In order to slow the spread of the ongoing coronavirus outbreak, countries around the world are locking down their borders and enforcing people to stay at their homes. Due to these restrictions, many industries are seeing a massive decrease in their overall productivity. In South Africa, things are going one step further, with a near-total shutdown of their mining industry.
Starting on Thursday at midnight, all but a few essential coal operations for the nation’s energy supply will be shut down. Such a move has never been seen in the industry’s 150-year history, which currently employs over 450,000 people. Roger Baxter, CEO of the Minerals Council South Africa, stated that while there “were certain times when components of the industry were closed, for example during the second world war…this is unprecedented.”
The move comes as part of President Cyril Ramaphosa’s plans to curb the rate at which infections are spreading. South Africa was suffering from a strained health care system and high unemployment before the pandemic began, two factors that make the situation even more perilous. The armed forces will help enforce the lockdown, while other “essential” businesses such as banks, grocery stores, pharmacies, and gas stations remain open.

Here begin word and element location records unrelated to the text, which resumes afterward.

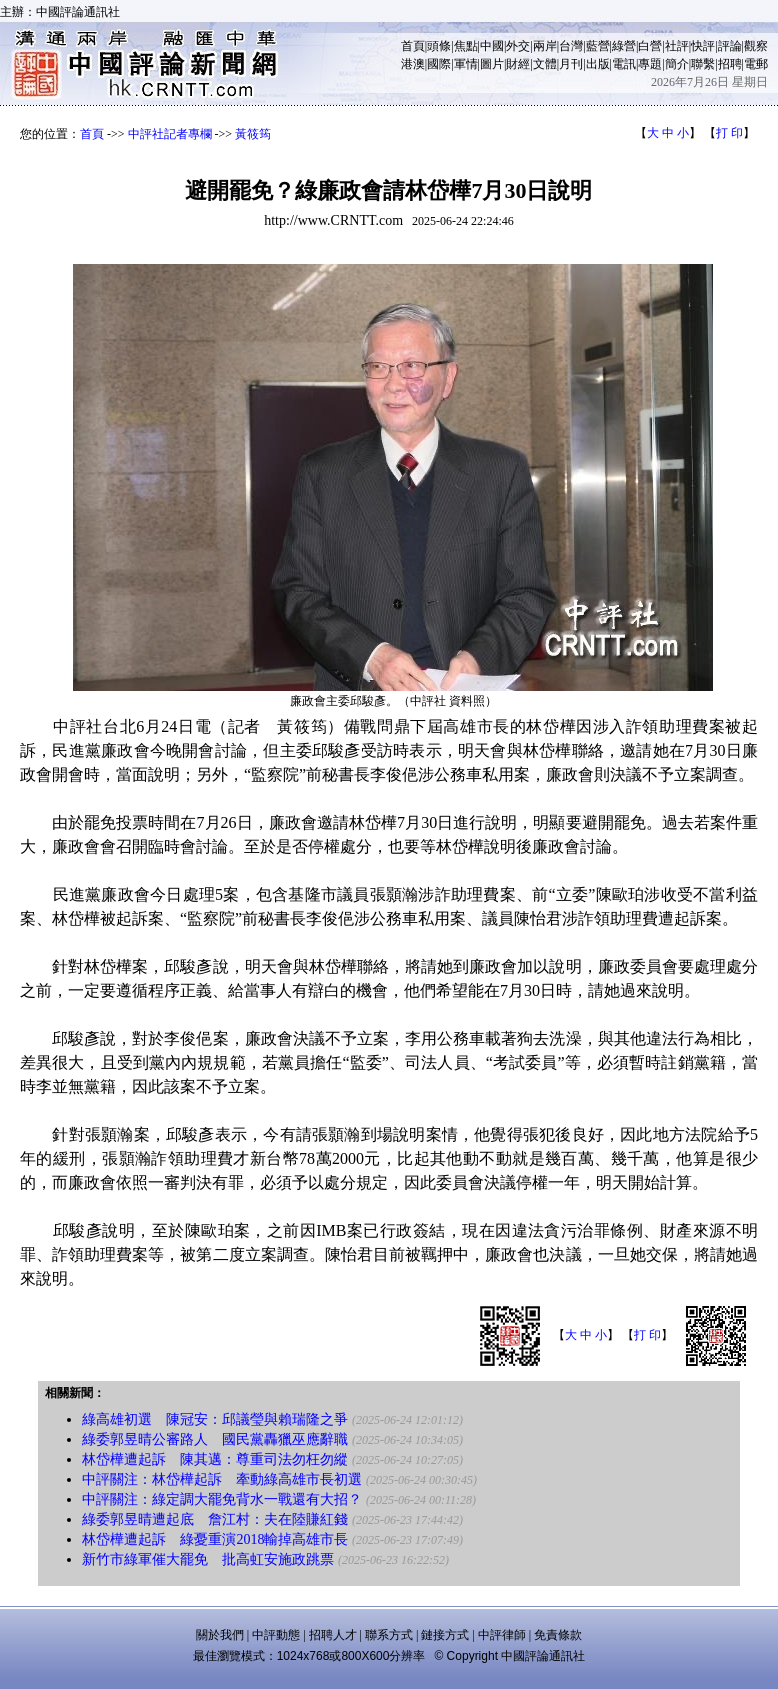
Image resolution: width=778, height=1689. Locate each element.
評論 (730, 46)
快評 (703, 46)
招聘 (730, 64)
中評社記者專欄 (170, 134)
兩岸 (545, 46)
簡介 (677, 64)
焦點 (466, 46)
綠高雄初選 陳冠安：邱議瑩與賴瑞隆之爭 (215, 1419)
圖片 (492, 64)
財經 (518, 64)
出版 (598, 64)
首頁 (413, 46)
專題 (650, 64)
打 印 (729, 133)
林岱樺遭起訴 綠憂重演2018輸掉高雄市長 (215, 1539)
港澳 (413, 64)
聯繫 (703, 64)
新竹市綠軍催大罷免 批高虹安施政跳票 (208, 1559)
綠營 (624, 46)
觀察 (756, 46)
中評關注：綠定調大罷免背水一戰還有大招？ (222, 1499)
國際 (439, 64)
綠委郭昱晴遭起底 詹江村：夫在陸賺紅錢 (215, 1519)
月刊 (571, 64)
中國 (492, 46)
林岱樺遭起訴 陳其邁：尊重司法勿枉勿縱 (215, 1459)
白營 (650, 46)
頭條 (439, 46)
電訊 (624, 64)
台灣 (571, 46)
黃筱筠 (253, 134)
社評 (677, 46)
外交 (518, 46)
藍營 (598, 46)
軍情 (466, 64)
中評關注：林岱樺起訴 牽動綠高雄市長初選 (222, 1479)
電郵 (756, 64)
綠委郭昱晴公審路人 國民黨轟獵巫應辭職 (215, 1439)
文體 (545, 64)
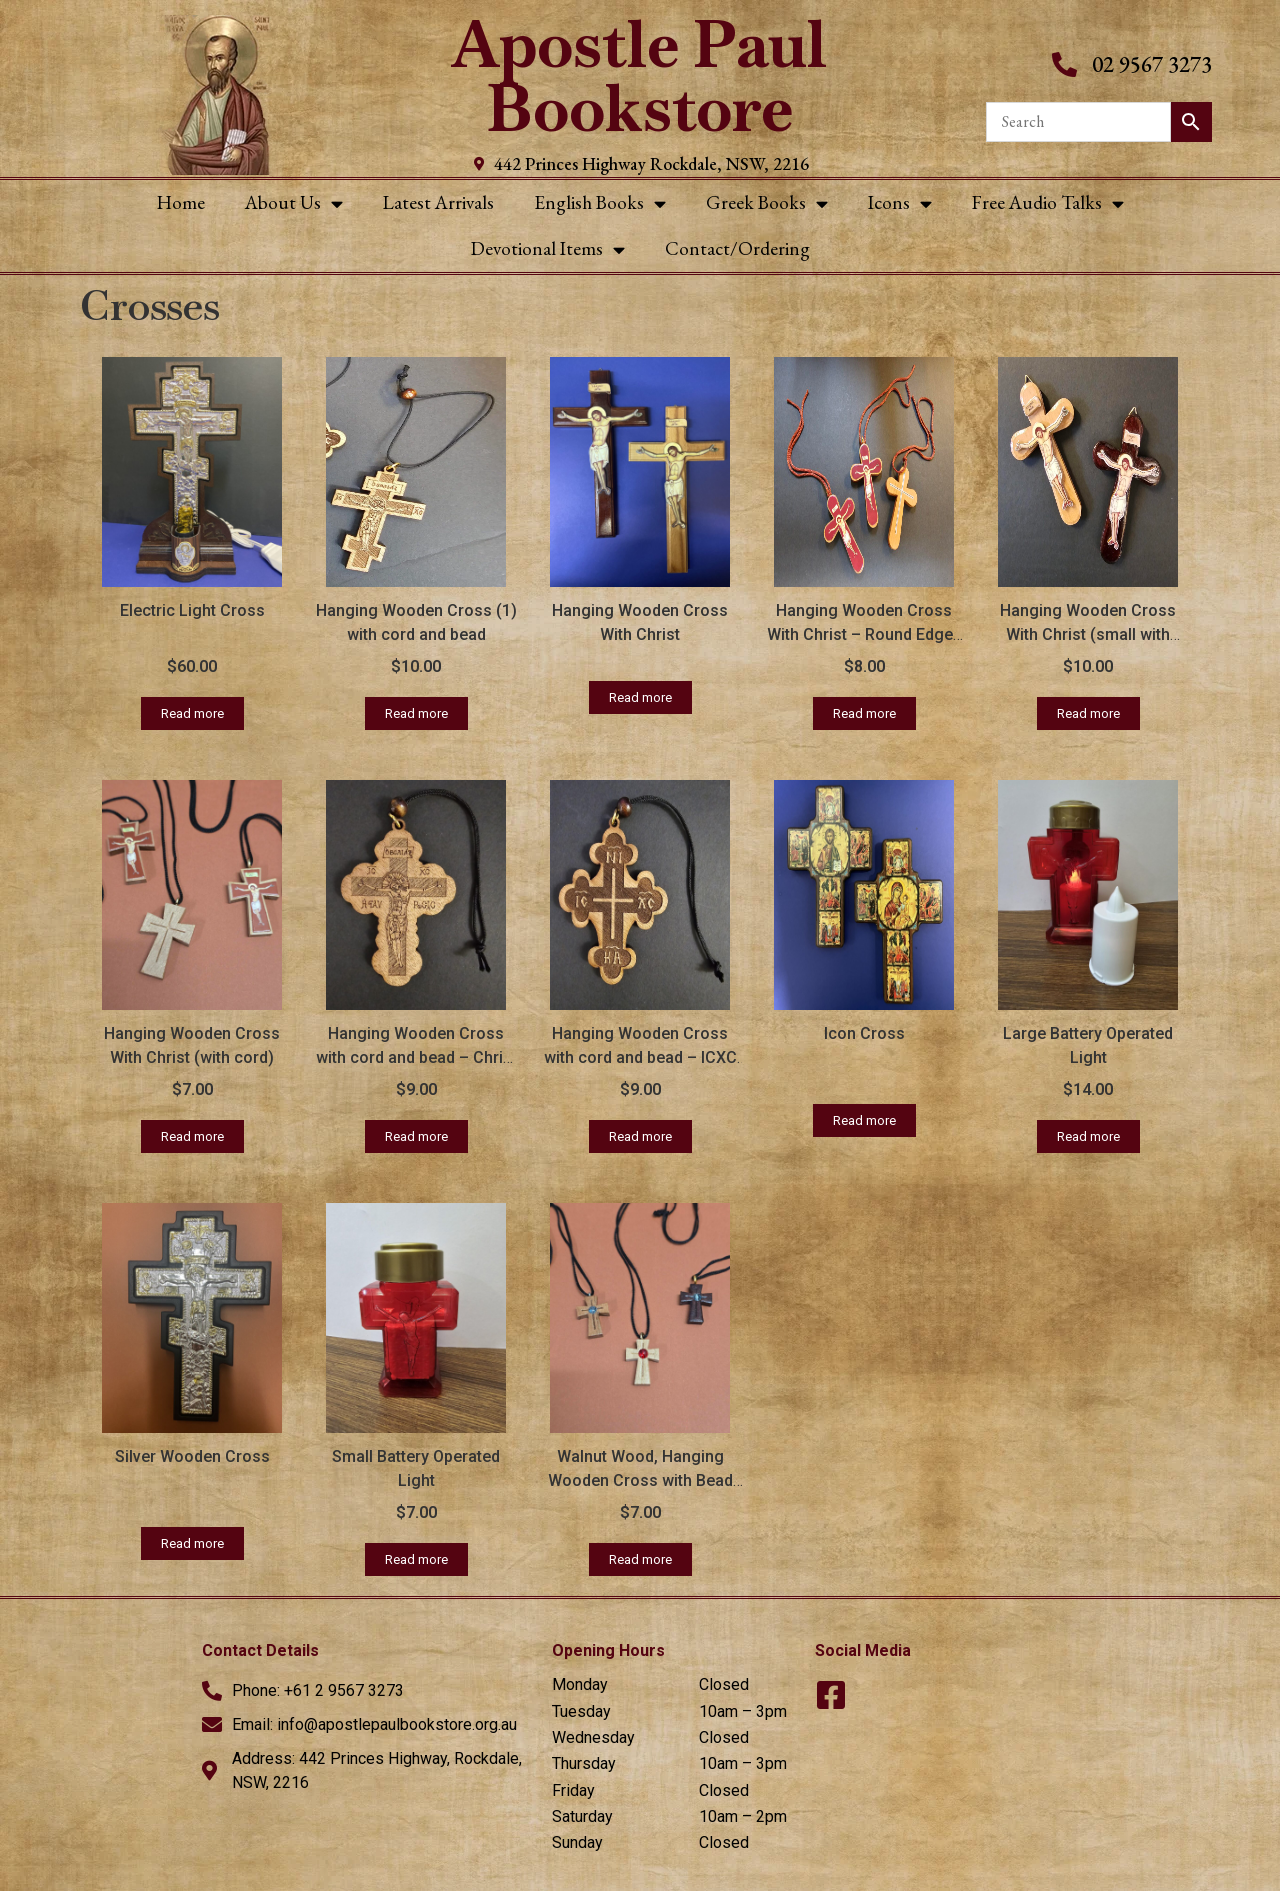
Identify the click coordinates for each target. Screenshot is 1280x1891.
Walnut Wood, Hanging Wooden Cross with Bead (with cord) (640, 1480)
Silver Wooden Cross (192, 1456)
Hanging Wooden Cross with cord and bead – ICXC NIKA (640, 1057)
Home (181, 202)
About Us (294, 203)
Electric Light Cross (192, 610)
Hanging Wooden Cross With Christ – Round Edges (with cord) (864, 634)
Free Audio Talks (1048, 203)
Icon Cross (864, 1033)
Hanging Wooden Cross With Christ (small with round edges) (1088, 634)
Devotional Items (548, 249)
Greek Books (767, 203)
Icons (900, 203)
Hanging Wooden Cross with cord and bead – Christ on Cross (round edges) (416, 1057)
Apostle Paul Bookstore (639, 76)
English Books (600, 203)
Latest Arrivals (438, 202)
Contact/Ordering (737, 248)
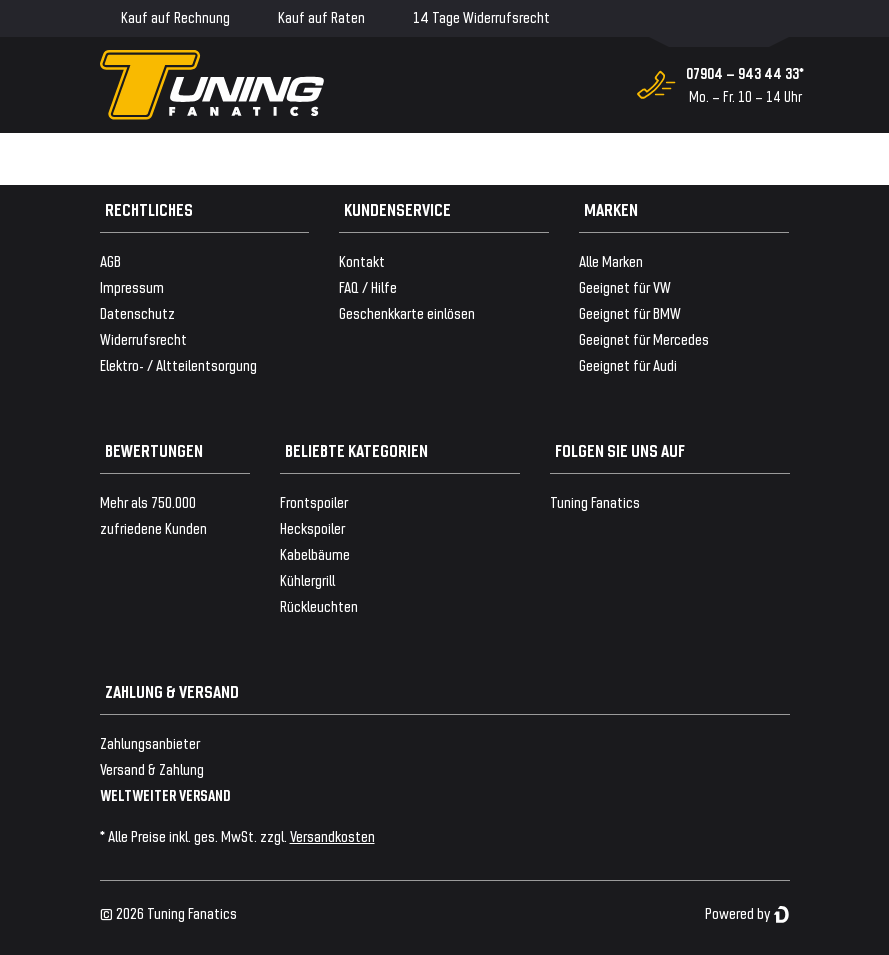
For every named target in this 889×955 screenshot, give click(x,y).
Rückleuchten (319, 605)
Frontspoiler (314, 501)
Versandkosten (332, 835)
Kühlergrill (307, 579)
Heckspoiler (312, 527)
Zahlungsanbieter (150, 742)
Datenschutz (137, 312)
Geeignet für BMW (630, 312)
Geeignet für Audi (628, 364)
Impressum (132, 286)
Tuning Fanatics (595, 501)
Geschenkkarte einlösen (407, 312)
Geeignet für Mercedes (644, 338)
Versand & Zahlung (152, 768)
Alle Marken (611, 260)
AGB (110, 260)
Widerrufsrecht (143, 338)
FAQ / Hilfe (368, 286)
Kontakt (362, 260)
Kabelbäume (315, 553)
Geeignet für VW (625, 286)
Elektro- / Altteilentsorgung (178, 364)
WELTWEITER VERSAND (165, 794)
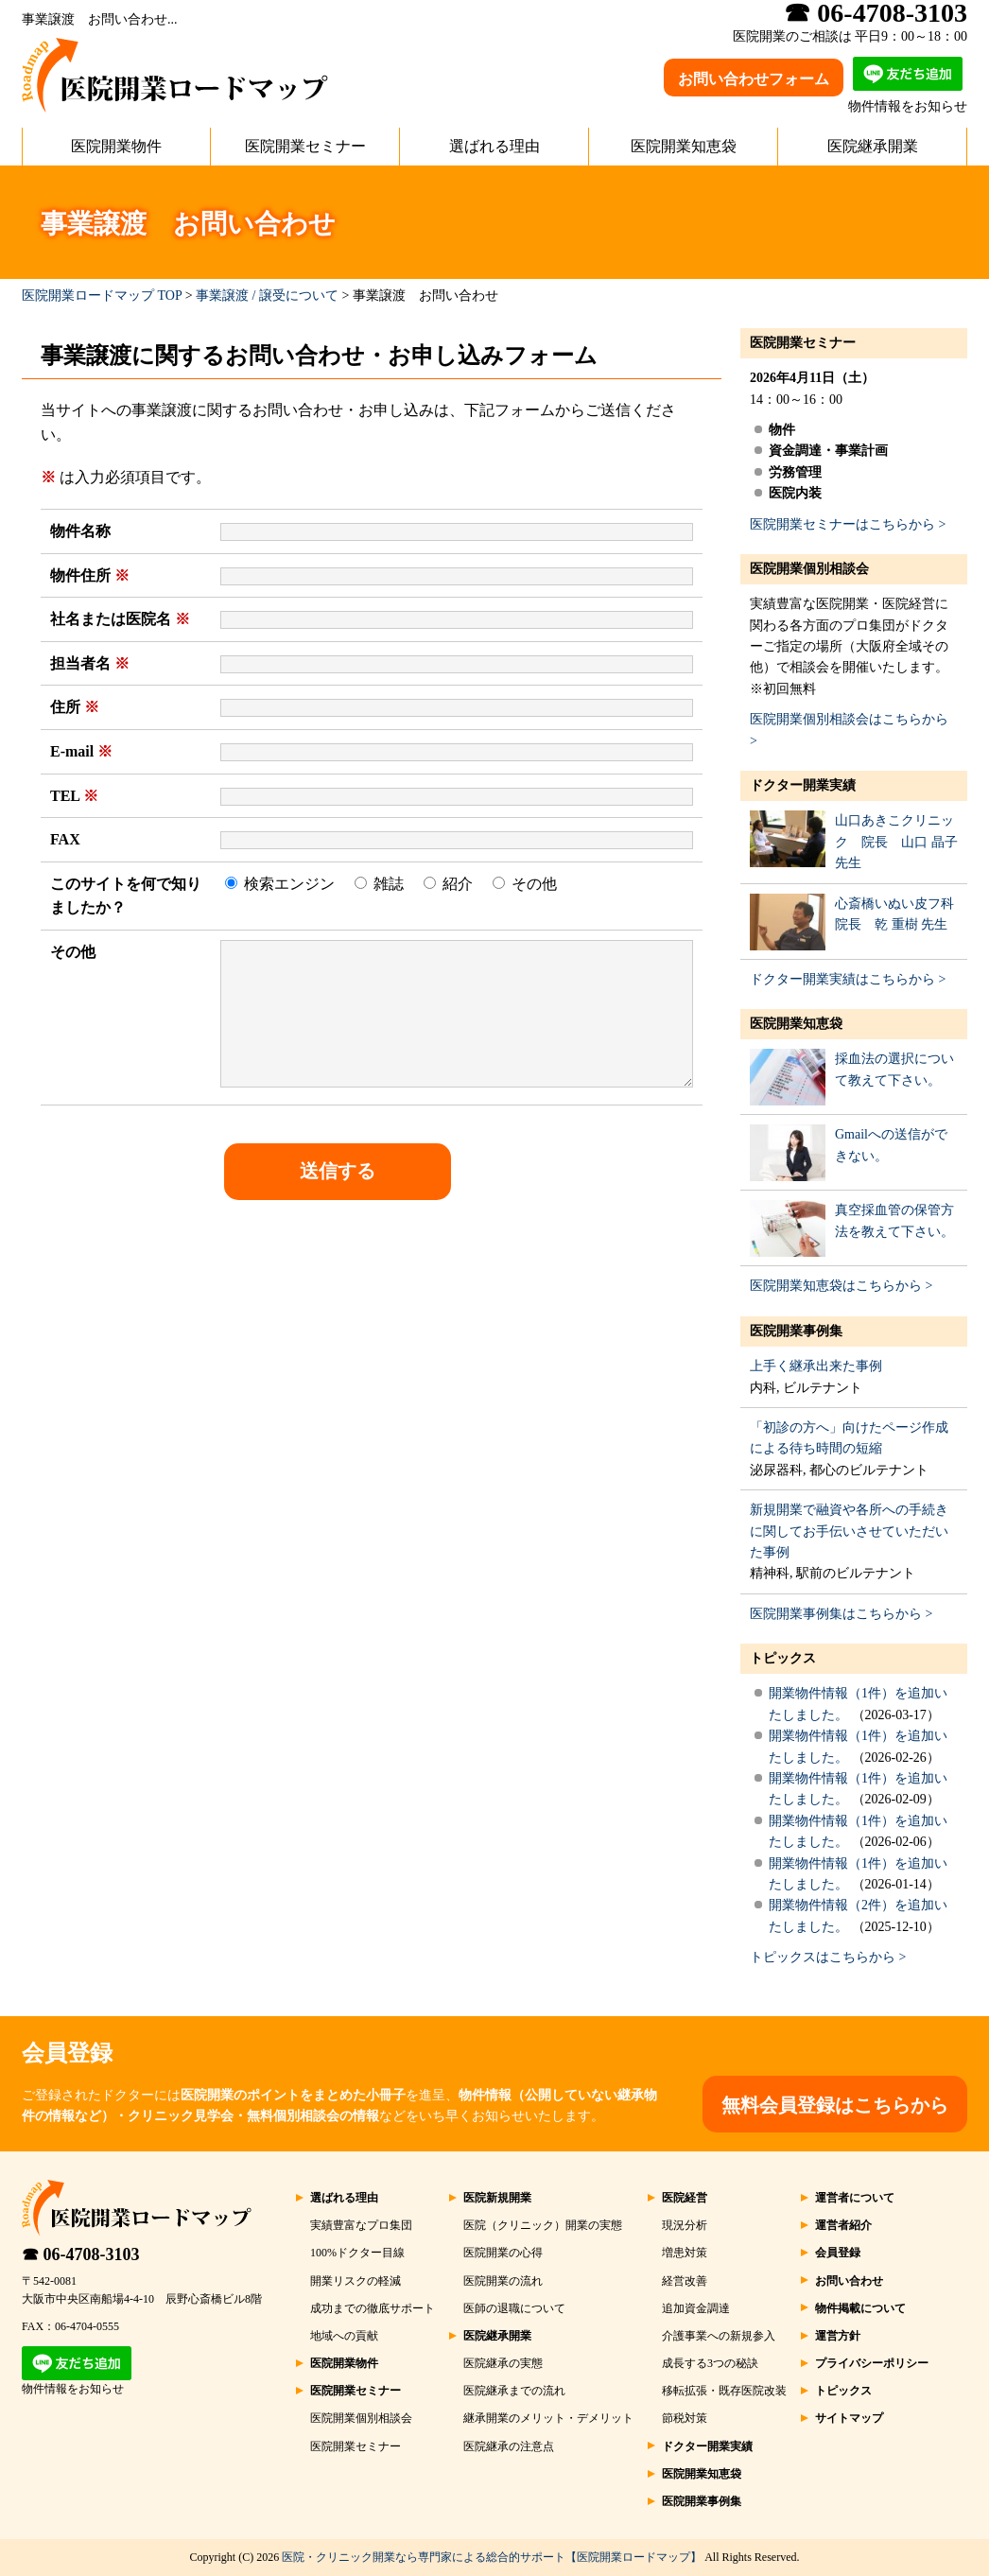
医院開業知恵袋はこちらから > (841, 1286)
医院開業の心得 (503, 2252)
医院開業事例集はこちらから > (841, 1614)
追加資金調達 (696, 2308)
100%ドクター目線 (357, 2252)
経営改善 (684, 2281)
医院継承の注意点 (508, 2446)
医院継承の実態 (503, 2363)
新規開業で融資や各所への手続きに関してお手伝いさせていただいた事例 (849, 1531)
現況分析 (684, 2225)
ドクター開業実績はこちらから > (848, 979)
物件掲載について (860, 2308)
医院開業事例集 (796, 1331)
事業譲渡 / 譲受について (267, 295)
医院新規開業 (497, 2197)
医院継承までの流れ (514, 2390)
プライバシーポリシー (871, 2363)
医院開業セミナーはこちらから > (848, 524)
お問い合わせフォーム (753, 79)
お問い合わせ (849, 2281)
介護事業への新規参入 (718, 2335)
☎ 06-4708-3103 (81, 2254)
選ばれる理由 (494, 146)
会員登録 (837, 2252)
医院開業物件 (116, 146)
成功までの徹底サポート (372, 2308)
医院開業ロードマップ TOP (102, 295)
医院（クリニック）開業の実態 (542, 2225)
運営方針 (837, 2335)
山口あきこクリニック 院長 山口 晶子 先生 (896, 841)
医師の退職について (514, 2308)
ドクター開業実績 (803, 785)
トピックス (783, 1658)
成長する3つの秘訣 (710, 2363)
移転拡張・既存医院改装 (724, 2390)
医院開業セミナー (305, 146)
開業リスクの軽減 (355, 2281)
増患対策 (684, 2252)
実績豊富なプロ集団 (361, 2225)
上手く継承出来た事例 (816, 1366)
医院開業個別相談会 (809, 569)
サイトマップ (849, 2418)
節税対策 (684, 2418)
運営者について (854, 2197)
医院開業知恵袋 (684, 146)
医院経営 (684, 2197)
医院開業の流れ (503, 2281)
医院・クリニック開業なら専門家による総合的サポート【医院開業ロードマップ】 (492, 2557)
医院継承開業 (872, 146)
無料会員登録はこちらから (834, 2105)
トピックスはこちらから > (828, 1957)
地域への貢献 (344, 2335)
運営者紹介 (843, 2225)
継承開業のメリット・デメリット (548, 2418)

The main concern with the mining industry is how much close contact the miners have with one another. Entering in and out of the mines requires workers to constantly travel on narrow elevators together. Furthermore, many of the workers live in close proximity to each other in mining communities.
As for the impact this shutdown could have on global markets, platinum and palladium could be the most affected. South Africa accounts for 75% and 38% of the world’s supply, respectively. Prices are expected to rise, with palladium already rising by 15%, the biggest intraday gain since 1998.